REQUIRED WORK » Each record in the listing below is to be duplicated exactly.

EXTRACTED RECORDS »
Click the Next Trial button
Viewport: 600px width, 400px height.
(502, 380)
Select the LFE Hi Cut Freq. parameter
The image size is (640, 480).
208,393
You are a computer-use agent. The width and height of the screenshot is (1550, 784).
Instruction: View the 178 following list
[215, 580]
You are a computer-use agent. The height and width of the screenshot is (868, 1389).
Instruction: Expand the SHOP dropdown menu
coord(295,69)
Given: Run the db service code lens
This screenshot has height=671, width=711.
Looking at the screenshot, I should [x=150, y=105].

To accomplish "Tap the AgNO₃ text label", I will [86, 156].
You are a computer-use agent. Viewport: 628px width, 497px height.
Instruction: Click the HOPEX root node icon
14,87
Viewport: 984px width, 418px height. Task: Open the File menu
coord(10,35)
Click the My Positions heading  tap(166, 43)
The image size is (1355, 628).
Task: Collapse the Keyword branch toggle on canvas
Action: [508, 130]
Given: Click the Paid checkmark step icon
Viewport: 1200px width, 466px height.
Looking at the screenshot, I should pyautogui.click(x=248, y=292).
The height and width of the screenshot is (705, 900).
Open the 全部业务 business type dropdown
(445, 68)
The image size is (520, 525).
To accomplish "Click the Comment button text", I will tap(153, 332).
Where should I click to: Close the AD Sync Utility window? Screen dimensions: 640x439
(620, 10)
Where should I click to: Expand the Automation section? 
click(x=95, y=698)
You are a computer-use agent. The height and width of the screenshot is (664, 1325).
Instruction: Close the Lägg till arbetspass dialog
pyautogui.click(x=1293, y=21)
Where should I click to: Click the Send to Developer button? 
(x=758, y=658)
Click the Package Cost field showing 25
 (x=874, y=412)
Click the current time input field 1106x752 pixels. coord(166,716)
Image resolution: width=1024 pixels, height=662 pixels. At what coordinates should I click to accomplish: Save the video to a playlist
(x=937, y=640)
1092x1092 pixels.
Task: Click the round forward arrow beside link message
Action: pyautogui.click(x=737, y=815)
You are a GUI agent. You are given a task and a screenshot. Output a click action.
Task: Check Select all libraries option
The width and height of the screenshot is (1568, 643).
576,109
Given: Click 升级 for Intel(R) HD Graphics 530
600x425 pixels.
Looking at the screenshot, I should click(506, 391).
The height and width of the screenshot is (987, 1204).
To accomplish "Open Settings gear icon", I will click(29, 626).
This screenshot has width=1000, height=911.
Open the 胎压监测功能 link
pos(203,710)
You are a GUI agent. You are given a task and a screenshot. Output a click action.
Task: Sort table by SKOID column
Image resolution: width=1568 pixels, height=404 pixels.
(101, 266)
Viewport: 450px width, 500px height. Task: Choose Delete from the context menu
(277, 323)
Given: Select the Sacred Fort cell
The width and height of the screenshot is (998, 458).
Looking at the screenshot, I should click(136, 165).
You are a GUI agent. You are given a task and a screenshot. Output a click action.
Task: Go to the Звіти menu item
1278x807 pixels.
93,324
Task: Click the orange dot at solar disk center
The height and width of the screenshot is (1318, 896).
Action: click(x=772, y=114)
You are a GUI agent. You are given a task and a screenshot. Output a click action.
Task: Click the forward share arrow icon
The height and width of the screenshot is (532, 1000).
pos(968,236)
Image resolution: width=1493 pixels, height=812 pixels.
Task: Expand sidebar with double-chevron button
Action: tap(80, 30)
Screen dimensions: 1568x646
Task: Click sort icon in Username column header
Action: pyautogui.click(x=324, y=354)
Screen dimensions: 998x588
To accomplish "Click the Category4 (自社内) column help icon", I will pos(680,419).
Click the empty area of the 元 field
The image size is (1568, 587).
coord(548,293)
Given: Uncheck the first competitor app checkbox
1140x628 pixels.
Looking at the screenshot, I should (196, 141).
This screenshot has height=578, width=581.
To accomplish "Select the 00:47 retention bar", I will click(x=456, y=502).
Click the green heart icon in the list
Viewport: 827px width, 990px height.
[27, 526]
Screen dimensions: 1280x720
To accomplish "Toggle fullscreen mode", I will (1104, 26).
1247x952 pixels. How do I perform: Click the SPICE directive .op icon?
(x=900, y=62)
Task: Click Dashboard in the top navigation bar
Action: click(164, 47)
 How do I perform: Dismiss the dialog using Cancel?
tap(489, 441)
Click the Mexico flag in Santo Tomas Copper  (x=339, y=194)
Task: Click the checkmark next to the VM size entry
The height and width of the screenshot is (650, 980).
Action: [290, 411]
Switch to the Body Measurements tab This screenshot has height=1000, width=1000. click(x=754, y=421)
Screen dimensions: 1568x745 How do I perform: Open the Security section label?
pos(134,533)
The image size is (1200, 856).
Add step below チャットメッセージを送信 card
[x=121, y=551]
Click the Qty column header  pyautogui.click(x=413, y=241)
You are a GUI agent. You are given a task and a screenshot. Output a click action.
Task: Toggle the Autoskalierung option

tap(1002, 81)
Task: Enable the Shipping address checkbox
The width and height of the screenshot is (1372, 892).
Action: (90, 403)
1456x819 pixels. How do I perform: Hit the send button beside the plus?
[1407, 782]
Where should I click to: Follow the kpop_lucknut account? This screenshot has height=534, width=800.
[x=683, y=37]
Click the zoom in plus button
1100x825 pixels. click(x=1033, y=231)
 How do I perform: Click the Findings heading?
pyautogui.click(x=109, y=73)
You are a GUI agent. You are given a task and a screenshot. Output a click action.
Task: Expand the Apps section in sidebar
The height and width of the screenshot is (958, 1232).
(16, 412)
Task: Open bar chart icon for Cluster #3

OUTPUT FOR THIS EXERCISE »
Click the Next Trial button
Viewport: 600px width, 400px height.
(502, 380)
Select the LFE Hi Cut Freq. parameter
The image size is (640, 480).
208,393
You are a computer-use agent. The width and height of the screenshot is (1550, 784).
Instruction: View the 178 following list
[215, 580]
You are a computer-use agent. The height and width of the screenshot is (868, 1389).
Instruction: Expand the SHOP dropdown menu
coord(295,69)
Given: Run the db service code lens
This screenshot has height=671, width=711.
Looking at the screenshot, I should [x=150, y=105].

To accomplish "Tap the AgNO₃ text label", I will [86, 156].
You are a computer-use agent. Viewport: 628px width, 497px height.
Instruction: Click the HOPEX root node icon
14,87
Viewport: 984px width, 418px height. Task: Open the File menu
coord(10,35)
Click the My Positions heading  tap(166, 43)
The image size is (1355, 628).
Task: Collapse the Keyword branch toggle on canvas
Action: [508, 130]
Given: Click the Paid checkmark step icon
Viewport: 1200px width, 466px height.
Looking at the screenshot, I should pyautogui.click(x=248, y=292).
The height and width of the screenshot is (705, 900).
Open the 全部业务 business type dropdown
(445, 68)
The image size is (520, 525).
To accomplish "Click the Comment button text", I will tap(153, 332).
Where should I click to: Close the AD Sync Utility window? Screen dimensions: 640x439
(620, 10)
Where should I click to: Expand the Automation section? 
click(x=95, y=698)
You are a computer-use agent. The height and width of the screenshot is (664, 1325).
Instruction: Close the Lägg till arbetspass dialog
pyautogui.click(x=1293, y=21)
Where should I click to: Click the Send to Developer button? 
(x=758, y=658)
Click the Package Cost field showing 25
 (x=874, y=412)
Click the current time input field 1106x752 pixels. coord(166,716)
Image resolution: width=1024 pixels, height=662 pixels. At what coordinates should I click to accomplish: Save the video to a playlist
(x=937, y=640)
1092x1092 pixels.
Task: Click the round forward arrow beside link message
Action: pyautogui.click(x=737, y=815)
You are a GUI agent. You are given a task and a screenshot. Output a click action.
Task: Check Select all libraries option
The width and height of the screenshot is (1568, 643).
576,109
Given: Click 升级 for Intel(R) HD Graphics 530
600x425 pixels.
Looking at the screenshot, I should click(506, 391).
The height and width of the screenshot is (987, 1204).
To accomplish "Open Settings gear icon", I will click(29, 626).
This screenshot has width=1000, height=911.
Open the 胎压监测功能 link
pos(203,710)
You are a GUI agent. You are given a task and a screenshot. Output a click action.
Task: Sort table by SKOID column
Image resolution: width=1568 pixels, height=404 pixels.
(101, 266)
Viewport: 450px width, 500px height. Task: Choose Delete from the context menu
(277, 323)
Given: Select the Sacred Fort cell
The width and height of the screenshot is (998, 458).
Looking at the screenshot, I should click(136, 165).
You are a GUI agent. You are given a task and a screenshot. Output a click action.
Task: Go to the Звіти menu item
1278x807 pixels.
93,324
Task: Click the orange dot at solar disk center
The height and width of the screenshot is (1318, 896).
Action: click(x=772, y=114)
You are a GUI agent. You are given a task and a screenshot. Output a click action.
Task: Click the forward share arrow icon
The height and width of the screenshot is (532, 1000).
pos(968,236)
Image resolution: width=1493 pixels, height=812 pixels.
Task: Expand sidebar with double-chevron button
Action: tap(80, 30)
Screen dimensions: 1568x646
Task: Click sort icon in Username column header
Action: pyautogui.click(x=324, y=354)
Screen dimensions: 998x588
To accomplish "Click the Category4 (自社内) column help icon", I will pos(680,419).
Click the empty area of the 元 field
The image size is (1568, 587).
coord(548,293)
Given: Uncheck the first competitor app checkbox
1140x628 pixels.
Looking at the screenshot, I should (196, 141).
This screenshot has height=578, width=581.
To accomplish "Select the 00:47 retention bar", I will click(x=456, y=502).
Click the green heart icon in the list
Viewport: 827px width, 990px height.
[27, 526]
Screen dimensions: 1280x720
To accomplish "Toggle fullscreen mode", I will (1104, 26).
1247x952 pixels. How do I perform: Click the SPICE directive .op icon?
(x=900, y=62)
Task: Click Dashboard in the top navigation bar
Action: click(164, 47)
 How do I perform: Dismiss the dialog using Cancel?
tap(489, 441)
Click the Mexico flag in Santo Tomas Copper  (x=339, y=194)
Task: Click the checkmark next to the VM size entry
The height and width of the screenshot is (650, 980).
Action: [290, 411]
Switch to the Body Measurements tab This screenshot has height=1000, width=1000. click(x=754, y=421)
Screen dimensions: 1568x745 How do I perform: Open the Security section label?
pos(134,533)
The image size is (1200, 856).
Add step below チャットメッセージを送信 card
[x=121, y=551]
Click the Qty column header  pyautogui.click(x=413, y=241)
You are a GUI agent. You are given a task and a screenshot. Output a click action.
Task: Toggle the Autoskalierung option

tap(1002, 81)
Task: Enable the Shipping address checkbox
The width and height of the screenshot is (1372, 892).
Action: (90, 403)
1456x819 pixels. How do I perform: Hit the send button beside the plus?
[1407, 782]
Where should I click to: Follow the kpop_lucknut account? This screenshot has height=534, width=800.
[x=683, y=37]
Click the zoom in plus button
1100x825 pixels. click(x=1033, y=231)
 How do I perform: Click the Findings heading?
pyautogui.click(x=109, y=73)
You are a GUI agent. You are given a task and a screenshot. Output a click action.
Task: Expand the Apps section in sidebar
The height and width of the screenshot is (958, 1232).
(16, 412)
Task: Open bar chart icon for Cluster #3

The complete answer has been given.